Celebrating the Magic of Crystals ( International Year of Crystallography 2014: IYCr2014)

April 2013 marks the 100th anniversary of the birth of an amazing modern science named ‘crystallography’. This is the scientific thread that originated with the description and analysis of those mysterious and amazing pieces of matter that were referred to as ‘crystals’. Characterized by sparkling, well polished and sharply defined faces and intriguing geometrical shapes, crystals have always had a fascinating effect on humans. Their forms inspire awe, mystery, and many people are prone to ascribe powerful forces to crystals, including healing powers. Crystalline precious stones  such as diamonds, saphires, rubies and others are typically connected to wealth, influence, power through history and have been treasured avariciously by humans for generations.

In April 1913 in the United Kingdom, the Braggs (William Henry and Willian Lawrence, father and son) managed to unveil the atomic structure of simple common salts such as (Sodium Chloride, table salt) by puting crystals of such substances in front of an unknown form of radiation, appropriately named  X-rays. These mysterious rays had been discovered barely a decade earlier (1895) by the German physicist W. Roentgen. The experiments and their interpretation brought together the power of crystals and X-rays.  Incidently, also in April (1953), Watson and Crick proposed their seminal three-dimensional structure of DNA based on the diffraction data obtained by Rosalind E. Franklin exposing fibers of the genetic material to the same enigmatic X-rays.  The combination of these events has prompted the International Union of Crystallography (IUCr) to declare 2014 the international year of crystallography (www.iycr2014.org).

What made this possible? What was the ‘truly magical power’ of the combination of crystals and X-rays that allowed such a feat? Of course, there was human ingenuity, but the key elements that made this achievement possible were already present in the crystals and in the incoming unfathomable radiation. What are these elements? How do they combine together to unveil the hidden secrets of matter?

Crystallography, as a science or as a field of research, has a dreadful reputation. Always shrouded in a veil of mathematical mystery that apparently only a few can lift to discover its innate beauty.  Although the professional crystallographer needs a mathematical background to practice the craft, this does not mean that complex mathematical knowledge is required to understand what crystallographers do. Or the impact of their discoveries. Appreciation and further interest may follow an initial window of understanding into the field. This is what I intend to do with these brief initial sequential essays in this blog. Other topics of interest related to crystals will follow.

There is one further motivation that was also expressed in the introduction to Crystals and Life: A Personal Journey (IUL, 2002) . I have read many books of science addressed to the layperson and I have found many of them terribly dry.  A sentence-after-sentence recitation or regurgitation of facts, only broken with a few parentheses to mention who obtained the Nobel Prize for what and on which date. Nowadays, the availability of internet sources has made such approach to convey the scientific enterprise obsolete. We need to present how rich and multifaceted the scientific endeavor is in a different manner: peripatetic, colloquial, narrative, dramatic, literary and even poetic and certainly electronic. Roald Hoffman, Carl Djerassi, Oliver Sacks and others have made major strides along these lines within the domain of chemistry. However, crystallography, hidden behind its mathematical cloak, is still among the orphan sciences in this regard. So far, it seems that it is better to leave it alone.  The fundamental discoveries and the names with the appropriate accolades can be obtained from a myriad of sites in the world wide web. Can we, however, convey the basis of crystallography in a condensed, personal, suggestive, inspirational and poetic form?

◆ Data excerpts:

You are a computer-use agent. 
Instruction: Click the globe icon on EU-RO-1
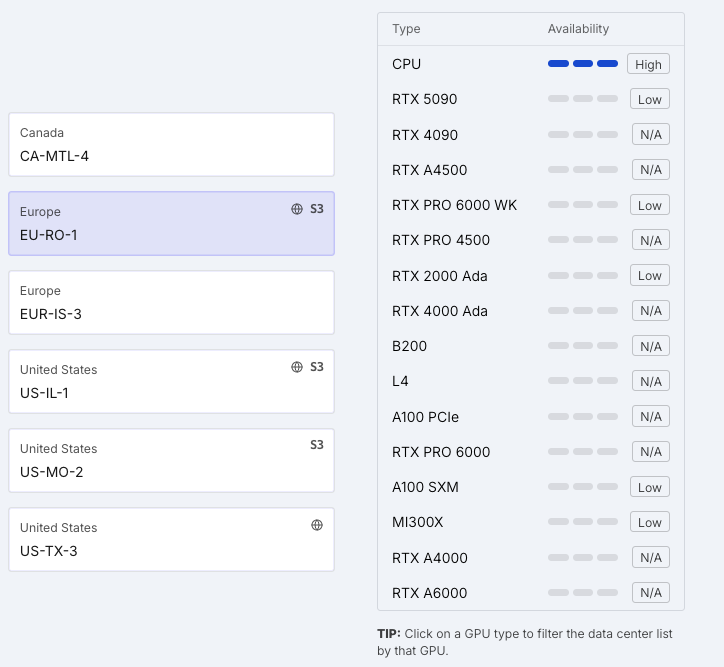point(297,209)

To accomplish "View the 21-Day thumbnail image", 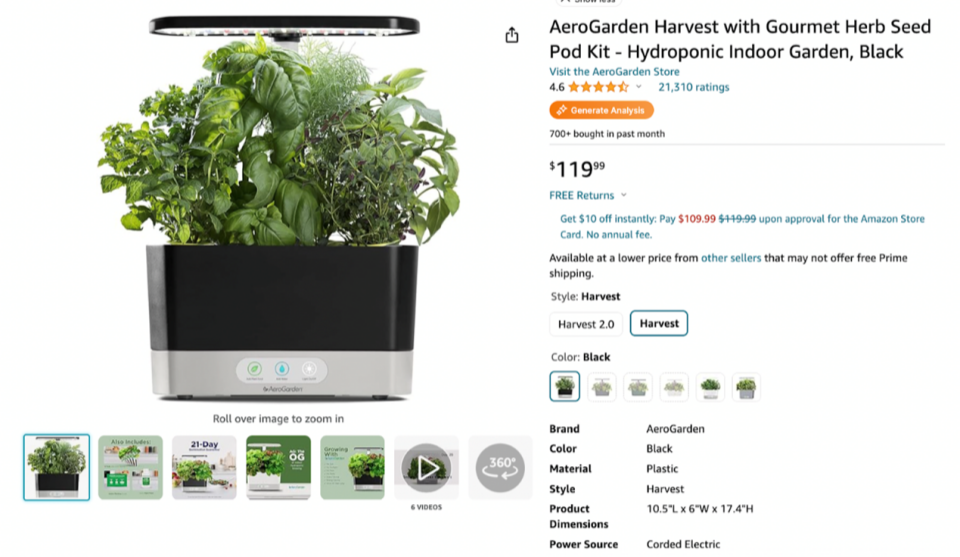I will [204, 468].
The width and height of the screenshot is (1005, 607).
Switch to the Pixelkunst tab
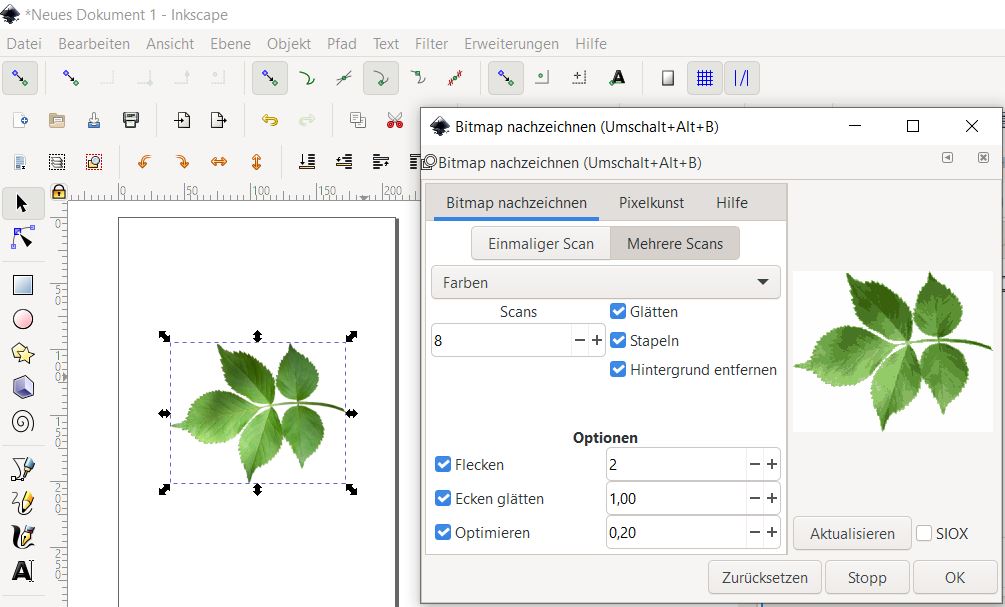click(x=651, y=203)
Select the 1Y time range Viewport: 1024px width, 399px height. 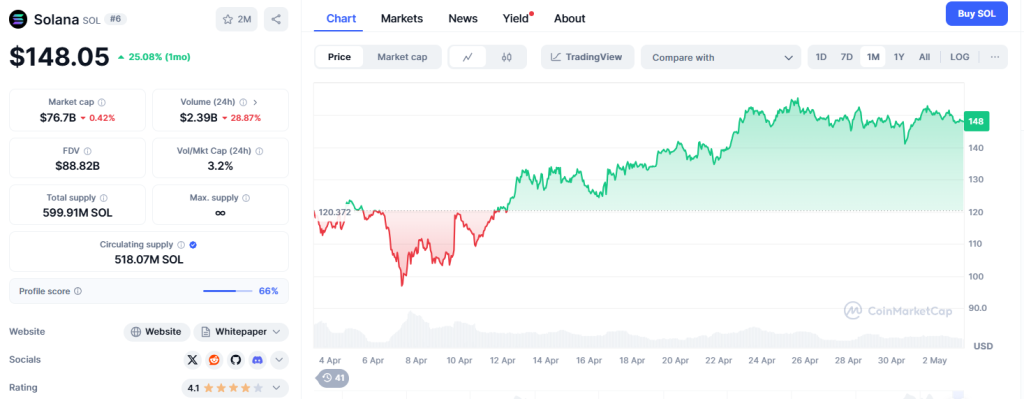899,57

◆ Requirement:
Answer these questions from the crystallography essay:
(a) In what year did W. Roentgen discover X-rays?
(b) Whose diffraction data did Watson and Crick use for their DNA structure?
(c) Which three writers does the essay name as having made major strides in chemistry?

◆ Solution to the problem:
(a) 1895
(b) Rosalind E. Franklin
(c) Roald Hoffman, Carl Djerassi and Oliver Sacks